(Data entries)
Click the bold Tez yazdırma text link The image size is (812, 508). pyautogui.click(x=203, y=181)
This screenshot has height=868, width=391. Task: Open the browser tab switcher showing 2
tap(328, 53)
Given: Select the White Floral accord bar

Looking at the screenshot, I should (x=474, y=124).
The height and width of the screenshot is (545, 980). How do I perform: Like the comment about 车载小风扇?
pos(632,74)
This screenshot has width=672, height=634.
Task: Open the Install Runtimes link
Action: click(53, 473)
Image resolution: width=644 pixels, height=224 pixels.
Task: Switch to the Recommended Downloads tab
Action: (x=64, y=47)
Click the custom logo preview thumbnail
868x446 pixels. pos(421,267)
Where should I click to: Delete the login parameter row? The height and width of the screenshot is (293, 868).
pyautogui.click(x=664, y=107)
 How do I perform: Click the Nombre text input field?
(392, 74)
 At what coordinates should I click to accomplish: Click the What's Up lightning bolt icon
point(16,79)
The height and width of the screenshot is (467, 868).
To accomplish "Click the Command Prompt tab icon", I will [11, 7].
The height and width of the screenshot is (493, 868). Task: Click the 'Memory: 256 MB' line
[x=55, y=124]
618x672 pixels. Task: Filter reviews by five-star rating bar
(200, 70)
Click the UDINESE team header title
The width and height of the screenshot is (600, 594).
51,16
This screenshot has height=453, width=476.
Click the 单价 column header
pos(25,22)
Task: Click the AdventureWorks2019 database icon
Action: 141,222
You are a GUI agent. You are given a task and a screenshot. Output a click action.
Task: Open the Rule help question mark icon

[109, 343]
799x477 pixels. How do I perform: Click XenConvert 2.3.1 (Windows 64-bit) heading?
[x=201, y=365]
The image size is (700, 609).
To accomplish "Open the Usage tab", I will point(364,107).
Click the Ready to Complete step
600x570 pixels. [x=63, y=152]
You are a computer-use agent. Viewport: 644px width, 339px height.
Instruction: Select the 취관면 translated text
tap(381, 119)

Exercise details:
Repeat only the lines starting at the one that contains "The image size is (700, 609)." and ending at the last line above, exactly as written.

Answer:
The image size is (700, 609).
To accomplish "Open the Usage tab", I will point(364,107).
Click the Ready to Complete step
600x570 pixels. [x=63, y=152]
You are a computer-use agent. Viewport: 644px width, 339px height.
Instruction: Select the 취관면 translated text
tap(381, 119)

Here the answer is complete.